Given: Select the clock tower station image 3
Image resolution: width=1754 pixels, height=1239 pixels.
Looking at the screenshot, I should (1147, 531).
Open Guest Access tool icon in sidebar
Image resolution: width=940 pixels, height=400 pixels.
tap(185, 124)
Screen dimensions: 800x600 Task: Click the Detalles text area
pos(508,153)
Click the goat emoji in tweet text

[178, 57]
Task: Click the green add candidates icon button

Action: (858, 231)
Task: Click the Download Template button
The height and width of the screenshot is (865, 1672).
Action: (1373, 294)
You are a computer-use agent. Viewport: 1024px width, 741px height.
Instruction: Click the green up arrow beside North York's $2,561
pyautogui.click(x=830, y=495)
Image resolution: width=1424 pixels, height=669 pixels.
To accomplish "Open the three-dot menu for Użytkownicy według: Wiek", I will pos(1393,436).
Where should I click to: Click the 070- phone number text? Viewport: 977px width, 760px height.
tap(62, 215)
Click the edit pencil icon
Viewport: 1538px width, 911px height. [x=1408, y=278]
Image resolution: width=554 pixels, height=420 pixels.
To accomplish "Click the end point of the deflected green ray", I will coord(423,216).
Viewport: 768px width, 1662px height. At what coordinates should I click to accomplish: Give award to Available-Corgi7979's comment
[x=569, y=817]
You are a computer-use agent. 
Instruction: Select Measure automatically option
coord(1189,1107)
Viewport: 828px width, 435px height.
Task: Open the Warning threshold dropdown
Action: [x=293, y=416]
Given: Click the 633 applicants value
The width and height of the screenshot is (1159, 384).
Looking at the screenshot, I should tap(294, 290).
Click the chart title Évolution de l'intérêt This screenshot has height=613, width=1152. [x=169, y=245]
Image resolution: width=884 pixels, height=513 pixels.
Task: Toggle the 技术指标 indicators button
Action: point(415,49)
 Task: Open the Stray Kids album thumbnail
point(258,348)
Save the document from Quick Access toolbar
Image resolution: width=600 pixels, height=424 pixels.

§

▶ Task prompt: Scan the data, and report each line that uses the word "will".

▶ Task output:
To accomplish "Open the three-dot menu for Użytkownicy według: Wiek", I will pos(1393,436).
To accomplish "Click the end point of the deflected green ray", I will coord(423,216).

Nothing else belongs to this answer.